Comme tous les cultes laïcs, le culte maximaliste est né d’une perte de sens dans la société moderne. Ces personnes sont pour la plupart des parias qui croient que la société est dans un état de déchéance et qu’elle doit être restaurée par une révolution monétaire. Les gens heureux et équilibrés ne passent pas leurs journées à imaginer la façon dont Jerome Powell complote spécifiquement contre eux. Leur recherche de sens m’est sympathique, mais malheureusement, comme pour de nombreuses sectes laïques, leur quête s’est détraquée. Comme des canetons croyant qu’un humain est leur mère, les yeux laser se sont bloqués sur une technologie et croient à tort que ce sera leur salut. Il n’en est rien. Bitcoin est un outil, un très bon outil, mais rien de plus. Ce n’est pas une culture et ce n’est pas un mode de vie.
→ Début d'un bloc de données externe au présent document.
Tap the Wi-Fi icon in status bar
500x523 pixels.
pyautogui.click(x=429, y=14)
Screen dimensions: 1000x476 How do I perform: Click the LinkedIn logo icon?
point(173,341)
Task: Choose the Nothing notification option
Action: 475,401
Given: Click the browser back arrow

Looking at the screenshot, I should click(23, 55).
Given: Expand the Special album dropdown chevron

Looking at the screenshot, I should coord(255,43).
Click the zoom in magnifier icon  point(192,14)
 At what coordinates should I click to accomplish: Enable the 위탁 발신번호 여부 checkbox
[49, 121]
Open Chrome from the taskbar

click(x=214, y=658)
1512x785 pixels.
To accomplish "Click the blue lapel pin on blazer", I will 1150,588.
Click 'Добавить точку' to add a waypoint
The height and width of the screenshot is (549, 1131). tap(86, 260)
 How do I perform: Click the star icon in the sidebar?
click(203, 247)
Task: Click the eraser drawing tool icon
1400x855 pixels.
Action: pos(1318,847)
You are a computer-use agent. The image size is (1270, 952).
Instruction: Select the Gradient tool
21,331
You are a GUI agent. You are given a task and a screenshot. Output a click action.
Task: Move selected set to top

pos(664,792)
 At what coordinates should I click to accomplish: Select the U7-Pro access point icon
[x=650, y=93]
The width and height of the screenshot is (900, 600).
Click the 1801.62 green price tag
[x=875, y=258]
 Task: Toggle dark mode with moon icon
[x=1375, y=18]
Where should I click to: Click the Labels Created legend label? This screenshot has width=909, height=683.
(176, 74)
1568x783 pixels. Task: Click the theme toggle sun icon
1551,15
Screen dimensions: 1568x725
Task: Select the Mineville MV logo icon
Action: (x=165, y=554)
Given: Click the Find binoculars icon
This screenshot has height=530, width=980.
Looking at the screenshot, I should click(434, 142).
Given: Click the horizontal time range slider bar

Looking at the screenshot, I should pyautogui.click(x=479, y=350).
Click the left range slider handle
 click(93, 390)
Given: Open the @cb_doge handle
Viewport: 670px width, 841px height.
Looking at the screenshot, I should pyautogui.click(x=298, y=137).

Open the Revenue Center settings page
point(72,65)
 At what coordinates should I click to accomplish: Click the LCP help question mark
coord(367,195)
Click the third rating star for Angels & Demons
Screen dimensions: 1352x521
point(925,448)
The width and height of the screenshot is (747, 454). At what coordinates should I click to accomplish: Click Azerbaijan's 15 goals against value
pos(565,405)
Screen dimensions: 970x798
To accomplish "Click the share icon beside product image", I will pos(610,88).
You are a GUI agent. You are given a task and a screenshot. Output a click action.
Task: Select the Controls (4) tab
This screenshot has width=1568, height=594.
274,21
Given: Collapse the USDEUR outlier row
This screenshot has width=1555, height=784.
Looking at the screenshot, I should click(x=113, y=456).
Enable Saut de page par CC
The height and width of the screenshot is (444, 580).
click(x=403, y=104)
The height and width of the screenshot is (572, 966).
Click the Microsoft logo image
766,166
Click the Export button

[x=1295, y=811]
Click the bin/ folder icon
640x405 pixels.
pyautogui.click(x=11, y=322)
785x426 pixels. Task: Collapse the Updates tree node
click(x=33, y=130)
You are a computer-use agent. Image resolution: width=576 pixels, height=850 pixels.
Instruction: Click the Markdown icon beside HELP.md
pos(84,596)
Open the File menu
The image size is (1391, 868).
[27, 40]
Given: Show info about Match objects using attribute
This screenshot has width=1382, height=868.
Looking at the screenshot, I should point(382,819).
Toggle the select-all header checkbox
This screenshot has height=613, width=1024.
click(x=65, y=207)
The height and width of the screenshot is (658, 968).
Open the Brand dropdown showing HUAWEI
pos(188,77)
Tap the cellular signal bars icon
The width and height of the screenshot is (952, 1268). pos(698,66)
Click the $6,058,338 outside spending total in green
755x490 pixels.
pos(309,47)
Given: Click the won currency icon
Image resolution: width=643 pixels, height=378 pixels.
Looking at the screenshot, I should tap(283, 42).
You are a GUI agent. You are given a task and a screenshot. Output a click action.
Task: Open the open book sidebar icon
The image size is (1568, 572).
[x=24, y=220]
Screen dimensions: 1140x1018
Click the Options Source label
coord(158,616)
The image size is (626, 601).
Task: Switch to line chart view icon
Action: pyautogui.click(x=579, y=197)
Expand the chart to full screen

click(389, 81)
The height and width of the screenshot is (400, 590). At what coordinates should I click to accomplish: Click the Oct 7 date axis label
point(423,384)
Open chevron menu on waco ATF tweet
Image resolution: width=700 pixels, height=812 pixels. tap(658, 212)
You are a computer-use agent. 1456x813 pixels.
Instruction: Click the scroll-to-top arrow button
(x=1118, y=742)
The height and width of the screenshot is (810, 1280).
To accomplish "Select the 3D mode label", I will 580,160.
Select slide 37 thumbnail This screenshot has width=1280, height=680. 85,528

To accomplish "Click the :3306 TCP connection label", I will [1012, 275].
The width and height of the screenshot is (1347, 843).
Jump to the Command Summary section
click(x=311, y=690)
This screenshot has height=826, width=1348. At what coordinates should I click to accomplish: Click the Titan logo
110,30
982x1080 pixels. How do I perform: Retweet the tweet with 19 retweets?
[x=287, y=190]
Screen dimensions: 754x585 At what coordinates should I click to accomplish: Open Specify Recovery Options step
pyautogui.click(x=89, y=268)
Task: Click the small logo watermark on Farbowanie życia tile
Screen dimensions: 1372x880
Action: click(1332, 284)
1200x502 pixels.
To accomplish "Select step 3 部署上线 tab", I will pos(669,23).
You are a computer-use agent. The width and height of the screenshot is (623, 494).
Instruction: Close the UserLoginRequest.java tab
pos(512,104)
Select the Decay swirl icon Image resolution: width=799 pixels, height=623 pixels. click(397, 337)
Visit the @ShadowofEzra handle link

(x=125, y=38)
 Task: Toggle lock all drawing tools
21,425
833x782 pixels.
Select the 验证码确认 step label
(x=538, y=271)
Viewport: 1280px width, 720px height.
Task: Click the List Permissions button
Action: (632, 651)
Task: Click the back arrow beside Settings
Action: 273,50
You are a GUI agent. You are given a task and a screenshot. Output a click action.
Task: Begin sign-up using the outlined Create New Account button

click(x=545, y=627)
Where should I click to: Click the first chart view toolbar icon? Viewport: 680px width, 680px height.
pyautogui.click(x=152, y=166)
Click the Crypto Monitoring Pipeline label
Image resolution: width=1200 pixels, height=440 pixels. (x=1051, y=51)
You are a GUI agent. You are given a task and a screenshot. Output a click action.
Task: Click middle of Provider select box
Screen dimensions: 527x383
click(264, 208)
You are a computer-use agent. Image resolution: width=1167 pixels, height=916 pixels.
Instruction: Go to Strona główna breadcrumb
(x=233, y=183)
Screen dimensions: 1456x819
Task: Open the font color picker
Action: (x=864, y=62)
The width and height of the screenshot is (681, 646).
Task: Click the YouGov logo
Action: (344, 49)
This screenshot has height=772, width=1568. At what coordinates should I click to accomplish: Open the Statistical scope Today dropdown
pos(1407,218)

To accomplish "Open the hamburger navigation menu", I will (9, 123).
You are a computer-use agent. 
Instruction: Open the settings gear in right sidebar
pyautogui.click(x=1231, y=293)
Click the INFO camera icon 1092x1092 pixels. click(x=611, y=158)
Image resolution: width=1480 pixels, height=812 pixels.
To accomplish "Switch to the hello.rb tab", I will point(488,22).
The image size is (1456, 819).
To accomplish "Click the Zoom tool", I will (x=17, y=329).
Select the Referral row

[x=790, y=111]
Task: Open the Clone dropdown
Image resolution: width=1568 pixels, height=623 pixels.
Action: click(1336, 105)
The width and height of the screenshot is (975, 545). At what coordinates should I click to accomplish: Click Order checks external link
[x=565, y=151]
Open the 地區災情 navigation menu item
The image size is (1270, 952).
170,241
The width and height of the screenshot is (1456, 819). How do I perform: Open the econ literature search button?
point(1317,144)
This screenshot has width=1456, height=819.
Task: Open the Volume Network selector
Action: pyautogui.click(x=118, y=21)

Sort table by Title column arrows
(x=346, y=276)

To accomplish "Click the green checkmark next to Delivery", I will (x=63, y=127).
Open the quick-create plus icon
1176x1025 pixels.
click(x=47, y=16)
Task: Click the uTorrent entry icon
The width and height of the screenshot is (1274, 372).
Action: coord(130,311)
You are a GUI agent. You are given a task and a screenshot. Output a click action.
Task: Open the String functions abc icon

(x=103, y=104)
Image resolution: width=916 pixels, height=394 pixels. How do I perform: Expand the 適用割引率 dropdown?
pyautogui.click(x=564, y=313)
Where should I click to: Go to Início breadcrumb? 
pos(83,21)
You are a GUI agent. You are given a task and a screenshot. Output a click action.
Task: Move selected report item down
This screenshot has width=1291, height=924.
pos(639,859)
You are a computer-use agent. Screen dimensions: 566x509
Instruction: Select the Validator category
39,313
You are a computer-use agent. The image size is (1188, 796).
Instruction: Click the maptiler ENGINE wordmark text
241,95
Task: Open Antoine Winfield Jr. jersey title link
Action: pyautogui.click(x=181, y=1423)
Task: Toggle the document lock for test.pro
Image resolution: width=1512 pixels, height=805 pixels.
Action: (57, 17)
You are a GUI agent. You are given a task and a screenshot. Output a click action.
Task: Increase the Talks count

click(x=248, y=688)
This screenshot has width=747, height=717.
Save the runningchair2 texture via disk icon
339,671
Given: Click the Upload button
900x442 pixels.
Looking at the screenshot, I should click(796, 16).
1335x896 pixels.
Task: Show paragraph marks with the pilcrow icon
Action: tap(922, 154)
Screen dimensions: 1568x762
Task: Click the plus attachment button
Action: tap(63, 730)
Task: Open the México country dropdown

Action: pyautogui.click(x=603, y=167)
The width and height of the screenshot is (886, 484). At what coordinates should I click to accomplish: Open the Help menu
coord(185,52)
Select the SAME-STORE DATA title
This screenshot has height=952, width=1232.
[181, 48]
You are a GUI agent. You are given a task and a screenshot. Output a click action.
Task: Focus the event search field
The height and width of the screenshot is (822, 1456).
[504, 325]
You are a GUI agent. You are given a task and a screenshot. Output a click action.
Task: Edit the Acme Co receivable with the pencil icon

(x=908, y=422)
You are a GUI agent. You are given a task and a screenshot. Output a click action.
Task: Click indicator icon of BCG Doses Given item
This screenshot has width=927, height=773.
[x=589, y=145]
Malheureusement, le culte maxi ne s’intéresse pas à l’adoption ou au succès de Bitcoin, mais simplement à son avancée d’une manière théologiquement acceptable. Leur culte est exclusif et compromet l’utilisation réelle de Bitcoin comme moyen de promouvoir la libération financière. Pour cette raison, il faut lui résister à tout prix. L’essor de Bitcoin en dépend.
Nic Carter
Source : https://twitter.com/nic__carter/status/1666294372537606145
[1] Securities and Exchange Commission, organisme fédéral américain de réglementation et de contrôle des marchés financiers.